Monday, January 2, 2012

Suspension Training for Mountain Biking

!±8± Suspension Training for Mountain Biking

Few pieces of equipment are as valuable to the mountain biker as a suspension trainer. I'll admit that when they first came out I was a bit skeptical and thought they were more of a gimmick, like standing on a BOSU Ball, than actually filling a genuine need. However, since getting my hands a couple not a day goes by in my facility that they are not being used.

"Suspension trainer" is the term coined for long nylon straps with handles that you can hang from a chin up bar, a door jam or even a tree. The most common ones on the market are the TRX and the Jungle Gym, with the TRX being a higher quality version and easier to adjust. Whichever one you choose to use the basic idea is the same - by suspending your upper or lower body in the straps you can create some very challenging variations of common exercises.

I really like suspension trainers for a few reasons:

1) They allow you to make basic bodyweight exercises harder. As a mountain biker one of the most important things you can pick up from strength training is body awareness and control. These qualities are best trained through bodyweight exercises like push ups, inverted rows, split squats and planks, just to name a few.

Using a suspension trainer allows you to take exercise that you have grown strong on and add a degree of instability, which increases the core and body control demands. While free weight exercises like the deadlift will always be important, finding ways to make the basic bodyweight exercises harder is a great way to get more mountain bike specific results from your program.

2) They are extremely portable. Perhaps my favorite aspect for the mountain bike racers I coach, the ability to throw a single, lightweight piece of equipment in your bag which gives you access to dozens of high quality exercises can not be overstated. Maintaining your strength levels throughout the season is important in making sure that you finish strong and without a consistent strength training program you can not do this.

A suspension trainer makes it far easier to be consistent with your training since you can design an entire workout around it. This means that you are not dependant on what equipment you can find where you are staying and don't have to piece together a workout everywhere you go. Finding ways around excuses is a hallmark of great riders and this is an easy way to get around the excuse of not being able to train during the season.

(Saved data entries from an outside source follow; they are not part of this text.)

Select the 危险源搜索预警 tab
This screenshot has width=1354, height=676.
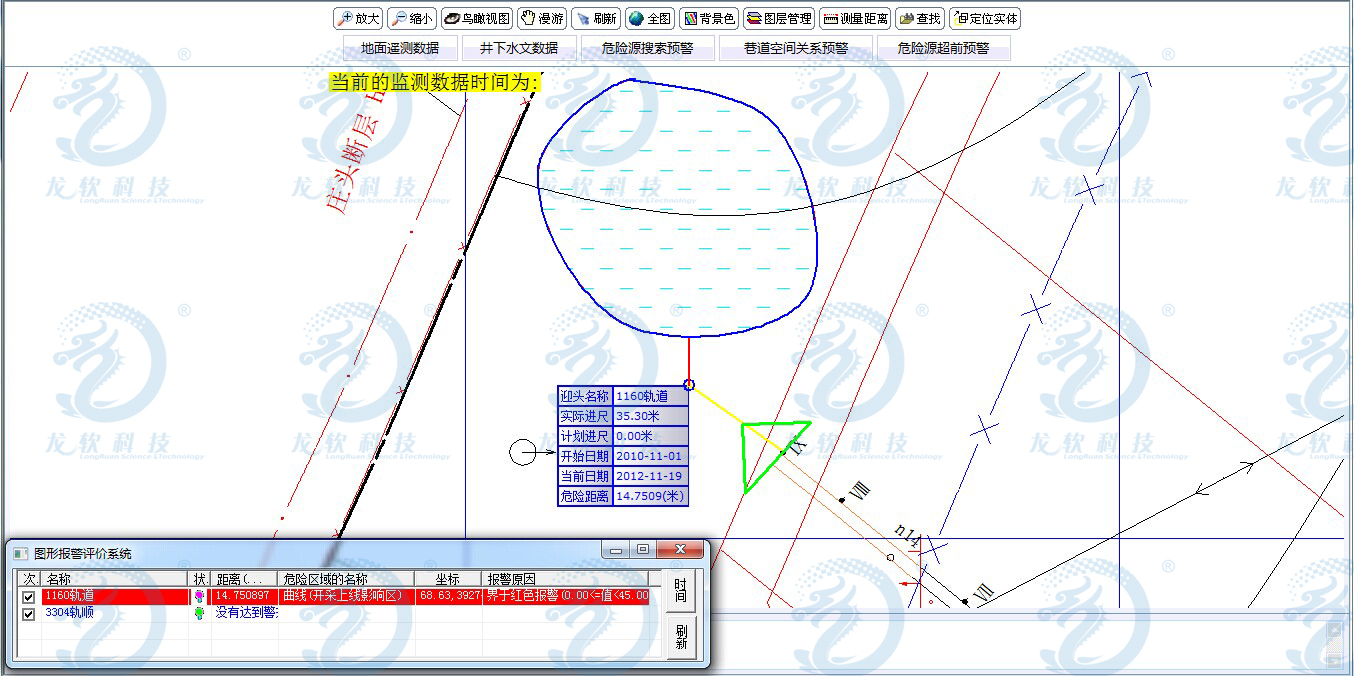pyautogui.click(x=647, y=48)
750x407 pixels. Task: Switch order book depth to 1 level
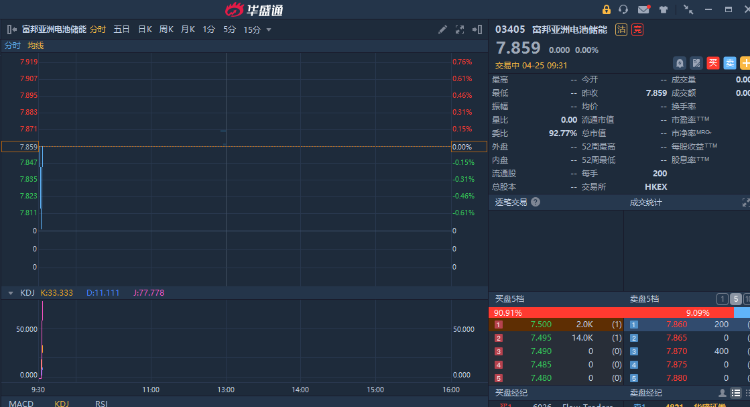pyautogui.click(x=721, y=299)
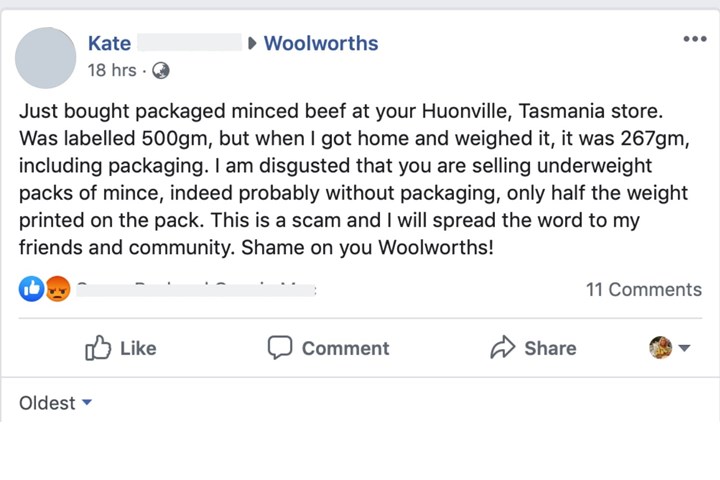This screenshot has width=720, height=480.
Task: Click the Comment button label
Action: click(x=345, y=348)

3) They are fun to use and keep you focused. Perhaps the best part is that they are far removed from the mindless exercises that so many riders are used to. Even something as "easy" as a push up becomes a new adventure as you try to keep yourself from swinging around. If you break concentration for even a second the suspension trainer will smack you back into reality quickly and effectively - you literally can not complete the exercise without staying tight and focused. This not only keeps you engaged while training but it also works on the focus and mindset you need on the trail as well.

While I obviously think a lot of suspension trainers I do have to offer a few words of caution. First, a piece of equipment if not a "training system" and so you need to watch out for TRX Fanatics who will tell you that they all you need. While they are great tools, they are not the only tool you need.

Second, the temptation when starting out with them is to learn and try as many different exercises as you can. This is a big mistake and you should choose a few exercises to start out with in order to master some of the basics first. There are very advanced exercises that look cool but don't do much for you unless you have the basic core strength and body control developed with more basic exercises.

So, here are 4 of the exercises that I use with new riders to teach them those basics.

- Assisted Single Leg Squat
- Push Up
- Single Arm Inverted Row
- Lateral Fallout

You can see a demo of these exercises in the accompanying video. I recommend doing the exercises in a circuit (one set of the first exercise, one set of the second exercise and so on) and going through the circuit 3 times. Start with 8 reps and add a rep or two each week until you build up to 12.

Once you've got those exercises down you can start exploring some of the other great exercise options and seeing which ones work well for you. Suspension training is one of those popular fitness trends that can actually live up to the hype if you use them properly. Hope fully this article and video have sparked your curiosity enough to check one out and see what they can add to your training program and results on the trail.